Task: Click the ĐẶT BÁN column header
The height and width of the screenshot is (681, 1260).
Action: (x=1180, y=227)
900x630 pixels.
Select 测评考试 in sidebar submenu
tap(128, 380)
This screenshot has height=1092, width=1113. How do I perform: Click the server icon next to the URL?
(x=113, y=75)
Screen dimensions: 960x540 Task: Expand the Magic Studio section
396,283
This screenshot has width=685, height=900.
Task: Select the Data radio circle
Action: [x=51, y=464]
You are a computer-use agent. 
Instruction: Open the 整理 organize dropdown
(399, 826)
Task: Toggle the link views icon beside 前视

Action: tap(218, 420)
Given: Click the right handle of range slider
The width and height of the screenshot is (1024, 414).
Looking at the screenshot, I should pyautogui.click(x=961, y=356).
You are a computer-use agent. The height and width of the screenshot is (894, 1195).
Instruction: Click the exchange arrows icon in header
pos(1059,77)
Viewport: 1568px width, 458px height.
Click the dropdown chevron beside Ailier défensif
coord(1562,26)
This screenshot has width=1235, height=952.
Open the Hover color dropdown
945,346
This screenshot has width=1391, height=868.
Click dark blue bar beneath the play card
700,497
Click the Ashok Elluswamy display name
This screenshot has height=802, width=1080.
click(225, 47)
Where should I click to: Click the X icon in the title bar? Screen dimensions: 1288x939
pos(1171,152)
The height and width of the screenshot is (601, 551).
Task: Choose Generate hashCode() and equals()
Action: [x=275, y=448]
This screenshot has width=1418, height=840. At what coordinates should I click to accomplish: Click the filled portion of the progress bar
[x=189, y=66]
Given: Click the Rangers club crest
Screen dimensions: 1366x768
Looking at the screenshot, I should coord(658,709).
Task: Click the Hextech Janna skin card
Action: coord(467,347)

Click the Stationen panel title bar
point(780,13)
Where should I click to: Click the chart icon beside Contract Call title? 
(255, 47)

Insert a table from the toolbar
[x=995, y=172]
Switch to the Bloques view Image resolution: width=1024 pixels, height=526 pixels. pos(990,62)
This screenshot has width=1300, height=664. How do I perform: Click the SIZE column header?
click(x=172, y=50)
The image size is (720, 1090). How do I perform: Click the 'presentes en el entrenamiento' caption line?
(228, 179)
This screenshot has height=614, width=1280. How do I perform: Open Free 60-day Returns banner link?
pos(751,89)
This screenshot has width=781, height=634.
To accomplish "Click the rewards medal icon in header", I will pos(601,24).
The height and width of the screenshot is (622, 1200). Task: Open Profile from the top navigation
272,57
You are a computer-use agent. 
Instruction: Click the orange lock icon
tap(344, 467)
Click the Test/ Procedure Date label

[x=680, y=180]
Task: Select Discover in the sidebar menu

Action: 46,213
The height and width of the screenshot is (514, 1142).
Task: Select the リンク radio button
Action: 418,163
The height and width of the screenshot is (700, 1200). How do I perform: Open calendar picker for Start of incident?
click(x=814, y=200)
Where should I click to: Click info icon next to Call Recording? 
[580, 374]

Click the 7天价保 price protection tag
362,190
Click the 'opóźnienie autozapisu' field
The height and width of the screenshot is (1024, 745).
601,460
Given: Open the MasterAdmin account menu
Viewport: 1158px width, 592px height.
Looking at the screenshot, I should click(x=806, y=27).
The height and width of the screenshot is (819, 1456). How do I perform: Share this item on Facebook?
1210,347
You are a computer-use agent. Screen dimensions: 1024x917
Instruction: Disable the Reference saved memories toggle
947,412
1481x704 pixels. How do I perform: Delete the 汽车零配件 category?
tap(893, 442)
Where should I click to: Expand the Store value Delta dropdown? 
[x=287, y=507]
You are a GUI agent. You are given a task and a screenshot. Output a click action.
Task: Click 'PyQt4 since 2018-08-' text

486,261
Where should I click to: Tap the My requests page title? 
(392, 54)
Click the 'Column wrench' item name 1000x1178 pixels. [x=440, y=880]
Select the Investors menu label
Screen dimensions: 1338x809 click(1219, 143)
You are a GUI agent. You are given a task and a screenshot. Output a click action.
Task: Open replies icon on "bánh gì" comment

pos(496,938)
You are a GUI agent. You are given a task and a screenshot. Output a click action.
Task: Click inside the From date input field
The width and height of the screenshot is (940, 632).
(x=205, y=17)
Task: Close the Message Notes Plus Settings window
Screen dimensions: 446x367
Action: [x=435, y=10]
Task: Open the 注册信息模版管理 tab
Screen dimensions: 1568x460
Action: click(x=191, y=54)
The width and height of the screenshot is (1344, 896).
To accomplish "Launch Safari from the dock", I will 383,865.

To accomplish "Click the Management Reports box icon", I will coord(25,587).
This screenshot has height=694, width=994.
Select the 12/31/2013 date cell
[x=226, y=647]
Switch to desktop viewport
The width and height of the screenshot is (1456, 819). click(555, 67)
__________________________________________________
Exercise details
With every line kept whole, write out the records again exactly.

The completed task
Task: Click the ĐẶT BÁN column header
The height and width of the screenshot is (681, 1260).
Action: (x=1180, y=227)
900x630 pixels.
Select 测评考试 in sidebar submenu
tap(128, 380)
This screenshot has height=1092, width=1113. How do I perform: Click the server icon next to the URL?
(x=113, y=75)
Screen dimensions: 960x540 Task: Expand the Magic Studio section
396,283
This screenshot has width=685, height=900.
Task: Select the Data radio circle
Action: [x=51, y=464]
You are a computer-use agent. 
Instruction: Open the 整理 organize dropdown
(399, 826)
Task: Toggle the link views icon beside 前视

Action: tap(218, 420)
Given: Click the right handle of range slider
The width and height of the screenshot is (1024, 414).
Looking at the screenshot, I should pyautogui.click(x=961, y=356).
You are a computer-use agent. The height and width of the screenshot is (894, 1195).
Instruction: Click the exchange arrows icon in header
pos(1059,77)
Viewport: 1568px width, 458px height.
Click the dropdown chevron beside Ailier défensif
coord(1562,26)
This screenshot has width=1235, height=952.
Open the Hover color dropdown
945,346
This screenshot has width=1391, height=868.
Click dark blue bar beneath the play card
700,497
Click the Ashok Elluswamy display name
This screenshot has height=802, width=1080.
click(225, 47)
Where should I click to: Click the X icon in the title bar? Screen dimensions: 1288x939
pos(1171,152)
The height and width of the screenshot is (601, 551).
Task: Choose Generate hashCode() and equals()
Action: [x=275, y=448]
This screenshot has width=1418, height=840. At what coordinates should I click to accomplish: Click the filled portion of the progress bar
[x=189, y=66]
Given: Click the Rangers club crest
Screen dimensions: 1366x768
Looking at the screenshot, I should coord(658,709).
Task: Click the Hextech Janna skin card
Action: coord(467,347)

Click the Stationen panel title bar
point(780,13)
Where should I click to: Click the chart icon beside Contract Call title? 
(255, 47)

Insert a table from the toolbar
[x=995, y=172]
Switch to the Bloques view Image resolution: width=1024 pixels, height=526 pixels. pos(990,62)
This screenshot has width=1300, height=664. How do I perform: Click the SIZE column header?
click(x=172, y=50)
The image size is (720, 1090). How do I perform: Click the 'presentes en el entrenamiento' caption line?
(228, 179)
This screenshot has height=614, width=1280. How do I perform: Open Free 60-day Returns banner link?
pos(751,89)
This screenshot has width=781, height=634.
To accomplish "Click the rewards medal icon in header", I will pos(601,24).
The height and width of the screenshot is (622, 1200). Task: Open Profile from the top navigation
272,57
You are a computer-use agent. 
Instruction: Click the orange lock icon
tap(344, 467)
Click the Test/ Procedure Date label

[x=680, y=180]
Task: Select Discover in the sidebar menu

Action: 46,213
The height and width of the screenshot is (514, 1142).
Task: Select the リンク radio button
Action: 418,163
The height and width of the screenshot is (700, 1200). How do I perform: Open calendar picker for Start of incident?
click(x=814, y=200)
Where should I click to: Click info icon next to Call Recording? 
[580, 374]

Click the 7天价保 price protection tag
362,190
Click the 'opóźnienie autozapisu' field
The height and width of the screenshot is (1024, 745).
601,460
Given: Open the MasterAdmin account menu
Viewport: 1158px width, 592px height.
Looking at the screenshot, I should click(x=806, y=27).
The height and width of the screenshot is (819, 1456). How do I perform: Share this item on Facebook?
1210,347
You are a computer-use agent. Screen dimensions: 1024x917
Instruction: Disable the Reference saved memories toggle
947,412
1481x704 pixels. How do I perform: Delete the 汽车零配件 category?
tap(893, 442)
Where should I click to: Expand the Store value Delta dropdown? 
[x=287, y=507]
You are a GUI agent. You are given a task and a screenshot. Output a click action.
Task: Click 'PyQt4 since 2018-08-' text

486,261
Where should I click to: Tap the My requests page title? 
(392, 54)
Click the 'Column wrench' item name 1000x1178 pixels. [x=440, y=880]
Select the Investors menu label
Screen dimensions: 1338x809 click(1219, 143)
You are a GUI agent. You are given a task and a screenshot. Output a click action.
Task: Open replies icon on "bánh gì" comment

pos(496,938)
You are a GUI agent. You are given a task and a screenshot. Output a click action.
Task: Click inside the From date input field
The width and height of the screenshot is (940, 632).
(x=205, y=17)
Task: Close the Message Notes Plus Settings window
Screen dimensions: 446x367
Action: [x=435, y=10]
Task: Open the 注册信息模版管理 tab
Screen dimensions: 1568x460
Action: click(x=191, y=54)
The width and height of the screenshot is (1344, 896).
To accomplish "Launch Safari from the dock", I will 383,865.

To accomplish "Click the Management Reports box icon", I will coord(25,587).
This screenshot has height=694, width=994.
Select the 12/31/2013 date cell
[x=226, y=647]
Switch to desktop viewport
The width and height of the screenshot is (1456, 819). click(555, 67)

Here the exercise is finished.